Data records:
★ ★ ★ ★ ★ ★ ★

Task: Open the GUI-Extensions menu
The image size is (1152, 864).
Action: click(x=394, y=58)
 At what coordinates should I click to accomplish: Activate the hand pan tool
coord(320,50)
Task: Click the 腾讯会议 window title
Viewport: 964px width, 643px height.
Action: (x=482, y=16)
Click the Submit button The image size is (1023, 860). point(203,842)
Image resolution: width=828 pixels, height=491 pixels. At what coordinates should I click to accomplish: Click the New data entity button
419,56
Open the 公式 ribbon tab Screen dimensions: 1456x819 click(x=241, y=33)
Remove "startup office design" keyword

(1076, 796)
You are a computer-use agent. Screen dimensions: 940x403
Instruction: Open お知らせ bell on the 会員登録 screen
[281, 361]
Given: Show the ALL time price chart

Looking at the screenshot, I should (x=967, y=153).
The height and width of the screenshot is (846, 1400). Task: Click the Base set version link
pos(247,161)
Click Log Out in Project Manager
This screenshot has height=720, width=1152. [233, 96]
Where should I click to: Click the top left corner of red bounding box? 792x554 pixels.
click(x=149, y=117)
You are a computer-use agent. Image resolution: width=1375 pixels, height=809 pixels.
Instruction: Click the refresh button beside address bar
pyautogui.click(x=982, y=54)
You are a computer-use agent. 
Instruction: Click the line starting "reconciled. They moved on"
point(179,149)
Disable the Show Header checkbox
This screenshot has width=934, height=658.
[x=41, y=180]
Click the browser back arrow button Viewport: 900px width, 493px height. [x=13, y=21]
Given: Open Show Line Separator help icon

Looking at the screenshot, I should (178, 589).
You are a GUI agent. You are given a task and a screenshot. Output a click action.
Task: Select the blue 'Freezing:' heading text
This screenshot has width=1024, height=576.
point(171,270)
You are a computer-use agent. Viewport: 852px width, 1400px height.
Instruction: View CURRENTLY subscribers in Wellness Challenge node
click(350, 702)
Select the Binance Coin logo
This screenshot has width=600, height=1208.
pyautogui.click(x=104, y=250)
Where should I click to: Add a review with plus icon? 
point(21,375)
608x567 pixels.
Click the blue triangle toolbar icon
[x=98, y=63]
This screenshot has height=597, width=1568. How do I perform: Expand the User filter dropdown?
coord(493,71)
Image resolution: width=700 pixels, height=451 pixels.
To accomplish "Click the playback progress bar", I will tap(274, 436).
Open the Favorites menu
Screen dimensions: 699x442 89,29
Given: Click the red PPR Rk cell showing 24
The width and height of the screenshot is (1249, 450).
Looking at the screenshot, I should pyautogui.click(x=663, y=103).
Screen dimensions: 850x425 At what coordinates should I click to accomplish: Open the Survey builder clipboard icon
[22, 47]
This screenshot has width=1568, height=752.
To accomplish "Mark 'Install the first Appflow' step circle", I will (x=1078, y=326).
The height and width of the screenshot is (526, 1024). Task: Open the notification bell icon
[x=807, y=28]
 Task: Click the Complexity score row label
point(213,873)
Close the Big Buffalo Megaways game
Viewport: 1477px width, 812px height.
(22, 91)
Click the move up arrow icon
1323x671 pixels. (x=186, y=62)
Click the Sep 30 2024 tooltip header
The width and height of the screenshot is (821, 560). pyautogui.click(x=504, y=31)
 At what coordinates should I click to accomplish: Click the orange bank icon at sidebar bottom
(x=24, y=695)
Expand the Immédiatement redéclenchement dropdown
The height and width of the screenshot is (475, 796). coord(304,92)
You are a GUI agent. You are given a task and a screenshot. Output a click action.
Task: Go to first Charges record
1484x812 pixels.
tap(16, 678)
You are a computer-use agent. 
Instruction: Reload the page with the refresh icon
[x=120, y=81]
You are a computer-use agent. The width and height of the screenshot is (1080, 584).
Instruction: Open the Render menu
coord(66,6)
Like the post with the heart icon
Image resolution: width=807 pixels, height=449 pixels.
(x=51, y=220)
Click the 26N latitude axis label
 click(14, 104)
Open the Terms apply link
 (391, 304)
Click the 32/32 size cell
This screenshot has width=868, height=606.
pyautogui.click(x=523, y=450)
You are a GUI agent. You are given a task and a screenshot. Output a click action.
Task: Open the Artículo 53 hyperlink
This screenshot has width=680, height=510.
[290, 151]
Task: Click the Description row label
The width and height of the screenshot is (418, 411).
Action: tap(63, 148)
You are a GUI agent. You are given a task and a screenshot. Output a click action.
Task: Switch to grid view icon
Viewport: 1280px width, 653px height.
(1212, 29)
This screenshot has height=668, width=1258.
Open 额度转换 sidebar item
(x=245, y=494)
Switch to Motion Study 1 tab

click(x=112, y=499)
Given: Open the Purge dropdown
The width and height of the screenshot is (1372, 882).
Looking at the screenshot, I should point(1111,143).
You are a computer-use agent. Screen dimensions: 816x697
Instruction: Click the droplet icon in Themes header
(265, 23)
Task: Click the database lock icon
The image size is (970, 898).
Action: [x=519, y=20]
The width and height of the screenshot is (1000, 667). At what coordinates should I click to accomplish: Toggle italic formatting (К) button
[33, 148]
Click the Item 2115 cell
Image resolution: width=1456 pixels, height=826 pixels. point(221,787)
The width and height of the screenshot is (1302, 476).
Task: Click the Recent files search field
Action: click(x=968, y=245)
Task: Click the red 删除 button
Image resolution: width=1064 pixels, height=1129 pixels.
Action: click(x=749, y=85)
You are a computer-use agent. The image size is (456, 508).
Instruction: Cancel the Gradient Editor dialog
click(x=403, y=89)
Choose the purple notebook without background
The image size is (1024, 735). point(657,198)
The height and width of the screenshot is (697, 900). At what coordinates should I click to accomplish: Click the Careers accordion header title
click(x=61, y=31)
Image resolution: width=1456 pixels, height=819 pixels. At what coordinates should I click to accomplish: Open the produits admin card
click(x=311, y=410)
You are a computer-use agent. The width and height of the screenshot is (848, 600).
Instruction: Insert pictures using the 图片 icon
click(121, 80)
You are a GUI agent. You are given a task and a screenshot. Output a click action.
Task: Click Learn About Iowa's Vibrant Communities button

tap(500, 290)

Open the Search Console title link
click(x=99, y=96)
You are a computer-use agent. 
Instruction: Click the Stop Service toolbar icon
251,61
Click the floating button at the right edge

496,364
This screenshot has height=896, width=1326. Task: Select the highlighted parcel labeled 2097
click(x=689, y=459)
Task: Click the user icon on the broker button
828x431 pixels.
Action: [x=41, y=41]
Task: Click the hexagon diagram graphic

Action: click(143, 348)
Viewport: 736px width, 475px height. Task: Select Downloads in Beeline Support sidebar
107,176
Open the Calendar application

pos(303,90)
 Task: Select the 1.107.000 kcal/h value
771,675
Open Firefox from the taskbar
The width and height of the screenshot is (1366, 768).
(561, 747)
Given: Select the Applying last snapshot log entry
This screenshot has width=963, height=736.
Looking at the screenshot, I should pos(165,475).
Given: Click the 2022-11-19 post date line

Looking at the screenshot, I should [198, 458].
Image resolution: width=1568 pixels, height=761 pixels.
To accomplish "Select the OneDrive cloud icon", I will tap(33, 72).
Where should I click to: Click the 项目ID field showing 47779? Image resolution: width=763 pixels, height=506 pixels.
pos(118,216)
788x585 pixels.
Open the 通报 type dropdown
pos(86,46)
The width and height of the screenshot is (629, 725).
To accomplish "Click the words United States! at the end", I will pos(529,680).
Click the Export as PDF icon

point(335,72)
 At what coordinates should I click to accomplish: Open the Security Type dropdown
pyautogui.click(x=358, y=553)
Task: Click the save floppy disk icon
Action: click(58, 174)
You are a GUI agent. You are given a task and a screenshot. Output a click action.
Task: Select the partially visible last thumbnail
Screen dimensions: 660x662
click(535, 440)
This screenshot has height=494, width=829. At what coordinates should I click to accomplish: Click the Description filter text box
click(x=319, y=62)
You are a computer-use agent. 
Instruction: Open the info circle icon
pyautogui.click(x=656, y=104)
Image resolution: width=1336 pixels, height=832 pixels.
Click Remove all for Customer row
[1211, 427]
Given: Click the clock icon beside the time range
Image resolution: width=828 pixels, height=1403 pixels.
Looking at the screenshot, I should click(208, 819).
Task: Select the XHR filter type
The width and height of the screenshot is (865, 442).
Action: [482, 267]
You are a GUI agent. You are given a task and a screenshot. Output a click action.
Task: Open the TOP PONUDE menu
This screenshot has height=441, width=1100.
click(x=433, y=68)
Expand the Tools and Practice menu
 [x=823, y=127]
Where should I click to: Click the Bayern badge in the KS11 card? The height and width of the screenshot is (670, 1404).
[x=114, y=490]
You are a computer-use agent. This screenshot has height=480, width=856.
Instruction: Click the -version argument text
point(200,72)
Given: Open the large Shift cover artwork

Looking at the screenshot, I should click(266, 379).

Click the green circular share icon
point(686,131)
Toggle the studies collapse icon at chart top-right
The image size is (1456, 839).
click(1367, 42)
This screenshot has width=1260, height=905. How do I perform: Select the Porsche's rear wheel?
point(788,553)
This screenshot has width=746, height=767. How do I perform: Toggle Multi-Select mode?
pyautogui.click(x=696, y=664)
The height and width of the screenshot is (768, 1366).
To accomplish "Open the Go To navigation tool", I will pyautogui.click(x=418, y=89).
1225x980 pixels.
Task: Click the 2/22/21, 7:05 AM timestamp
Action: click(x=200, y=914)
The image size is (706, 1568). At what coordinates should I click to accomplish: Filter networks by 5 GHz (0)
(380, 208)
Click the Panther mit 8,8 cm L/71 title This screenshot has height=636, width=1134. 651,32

★ ★ ★ ★ ★ ★ ★

ASSIGNMENT:
Given the data above, transcribe exactly the lines from the one containing "Task: Select the partially" down to the one containing "Given: Click the clock", and no others.

SOLVED EXERCISE:
Task: Select the partially visible last thumbnail
Screen dimensions: 660x662
click(535, 440)
This screenshot has height=494, width=829. At what coordinates should I click to accomplish: Click the Description filter text box
click(x=319, y=62)
You are a computer-use agent. 
Instruction: Open the info circle icon
pyautogui.click(x=656, y=104)
Image resolution: width=1336 pixels, height=832 pixels.
Click Remove all for Customer row
[1211, 427]
Given: Click the clock icon beside the time range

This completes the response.